Swytch Cloud will provide the recovery path. Cloud holds the authoritative causal log across regions, can arbitrate between divergent branches, and gives you tools for reconciliation. Until Cloud ships, any deployment that encounters holographic divergence is effectively done.

This is the main reason Swytch is pre-production today. The architecture is sound, the Jepsen tests pass, and the race window is narrow — but without durability and without reconciliation tooling, a rare failure in a running system means starting over. That bar is not compatible with production workloads, and we don’t pretend otherwise.


Holographic mode as a future design axis

Safe mode is conservative and conventional: partitions cost write availability on affected keys, and you get back what Raft users are used to. Holographic mode is the other direction: both sides of a partition keep writing, diverge cleanly, and reconcile when the network heals.

The use case for holographic mode is offline-capable nodes. Field equipment on remote sites. Edge devices on unreliable links. Anywhere the network going down is a scheduled part of the workflow rather than an incident. In those shapes, " writes stall until the network returns" is unacceptable; holographic divergence lets the disconnected side keep working and hands you a reconciliation problem afterward. For those workloads, that’s the better tradeoff.

Holographic mode is implemented but not user-configurable in the current release. If your workload requires offline operation and you want to talk about running holographic mode, email us at holographic@getswytch.com. The capability is real; the self-service configuration for it is a future deliverable.

When holographic mode does become generally available, designing for it will mean designing for the reconciliation. What does “both sides made a valid decision” look like for your data? What does the application do when it discovers two valid histories? Those are questions the application has to answer; the database can show you the divergence precisely, but deciding which branch is canonical is a business problem.

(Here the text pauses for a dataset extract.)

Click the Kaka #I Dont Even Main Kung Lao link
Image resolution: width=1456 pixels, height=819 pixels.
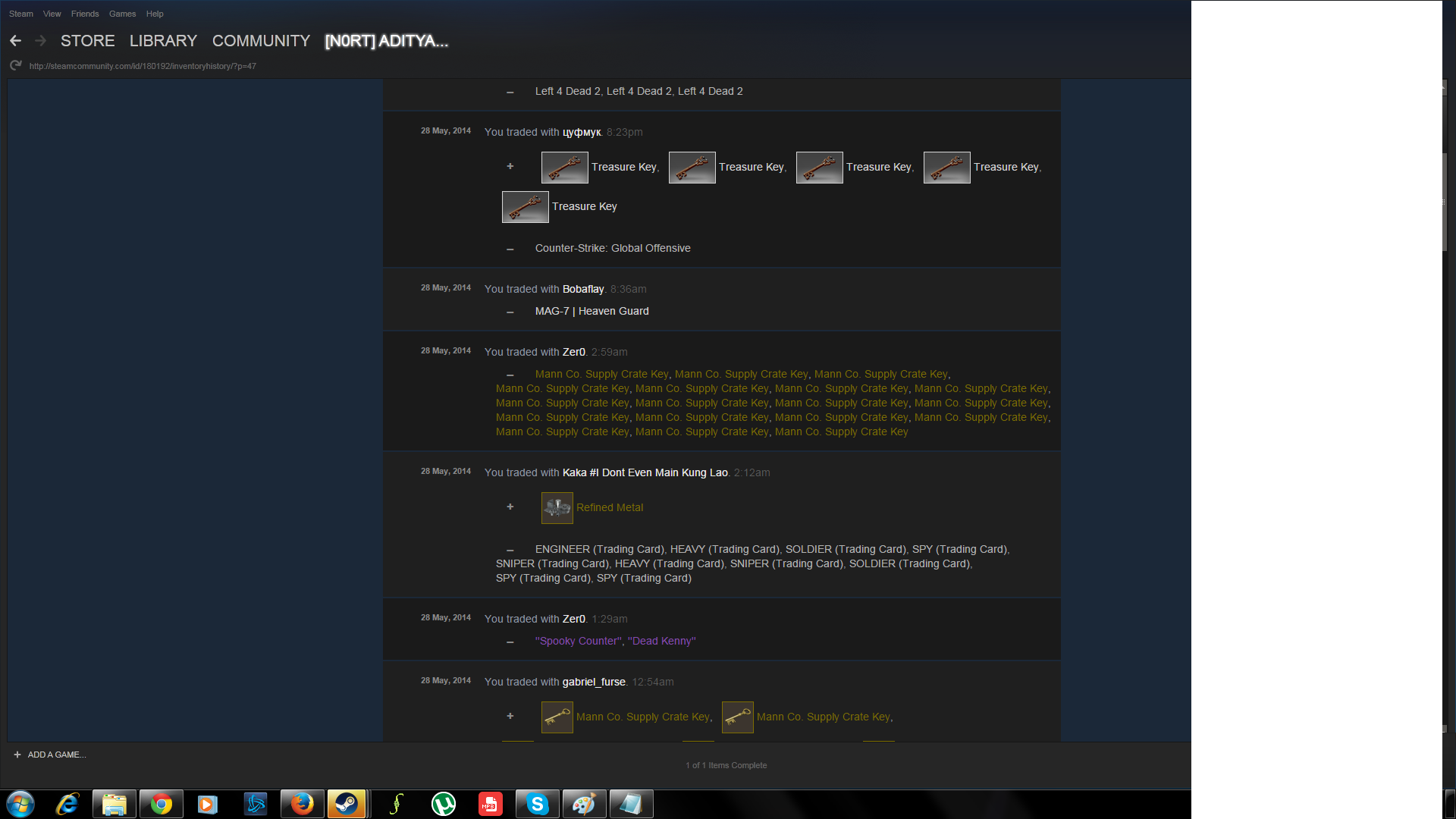pos(645,472)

Designing around contention

Whether you’re in safe mode today or holographic mode later, the best mitigation for partition-related drama is to arrange your writes so that contested data has a natural owner. This is a design discipline, not a Swytch feature:

  • Per-region ownership. Data that primarily belongs to one geographic region (a user’s profile if your users don’t roam, regional operational data) gets written from that region. Other regions subscribe and read, but don’t write. Partitions separate the writer from the readers, which costs read freshness but can’t diverge.
  • Per-tenant ownership. A multi-tenant system where each tenant has a home region writes tenant data from that region. Partitions between tenants are harmless; partitions within a tenant’s region are handled by whatever your single-region write path does.
  • Per-device ownership. Devices that generate their own data (IoT telemetry, field devices, mobile clients) write their own records. A partition between a device and the central cluster just means the device queues locally and syncs when the link returns — no conflict because no two writers ever touched the same data.

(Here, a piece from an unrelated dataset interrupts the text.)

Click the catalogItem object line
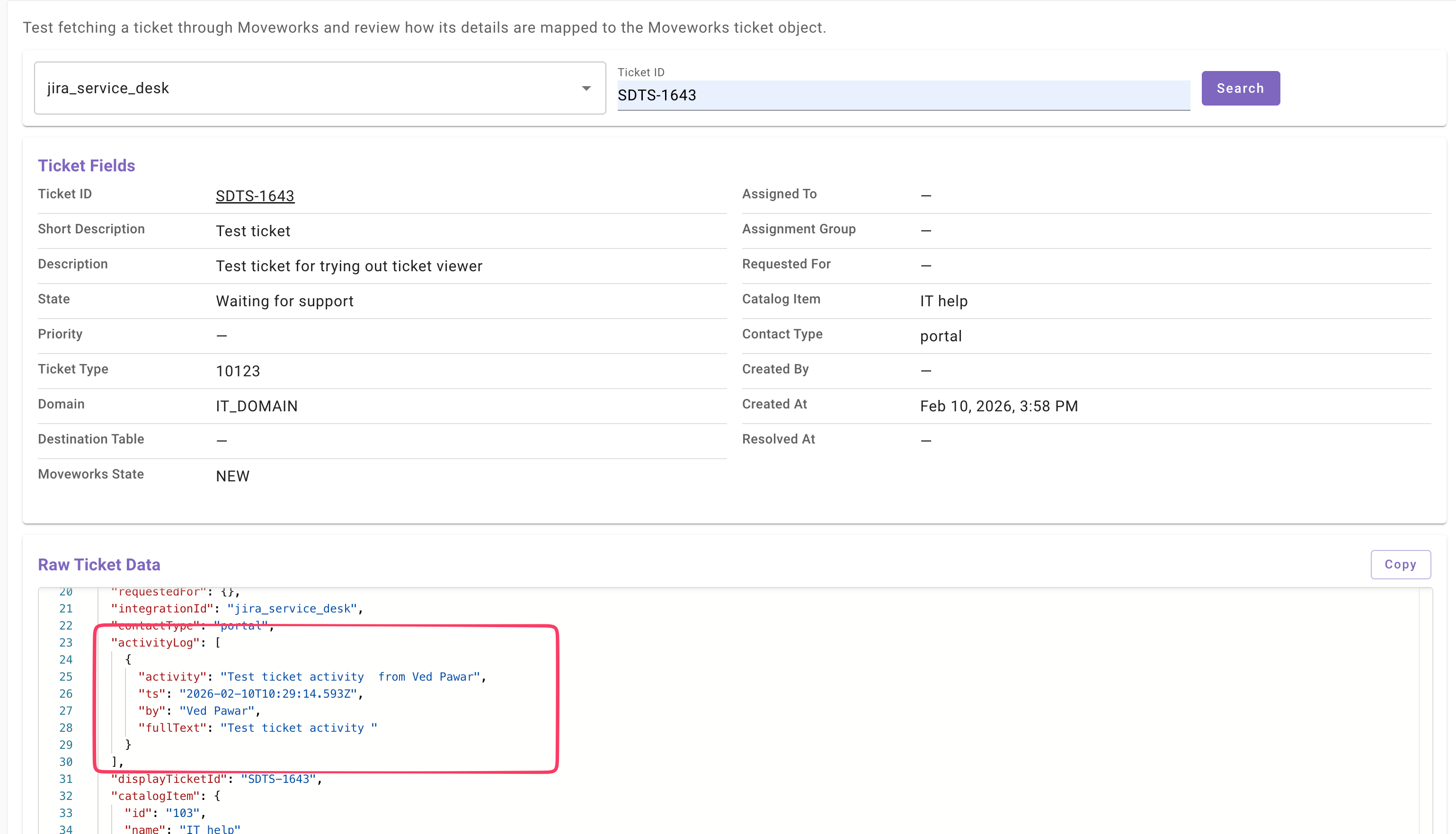 [165, 796]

The principle: minimize the amount of data where two different writers might collide across a partition. Safe mode then has fewer opportunities to fire the race described above, and holographic mode (when you get it) has fewer conflicts to reconcile. This is true of every distributed database; Swytch just makes the reconciliation structure explicit.


Where Swytch actually is

Swytch is not production-ready today, and we’re honest about that:

  • No durability without Cloud. Data lives in RAM across subscribed nodes. Simultaneous loss of all subscribers for a piece of data means that data is gone.
  • No recovery from holographic divergence without Cloud. The rare but real case described above ends in delete-and-restart.
  • Safe mode is the default. The offline-capable mode exists but isn’t self-service.

Swytch Cloud is the path to production: durable storage, cross-region reconciliation, the tools you need when a rare case fires on a running system. Until Cloud ships, Swytch is a pre-production system (useful for understanding the architecture, useful for workloads where the failure modes above are acceptable, not appropriate as a system of record).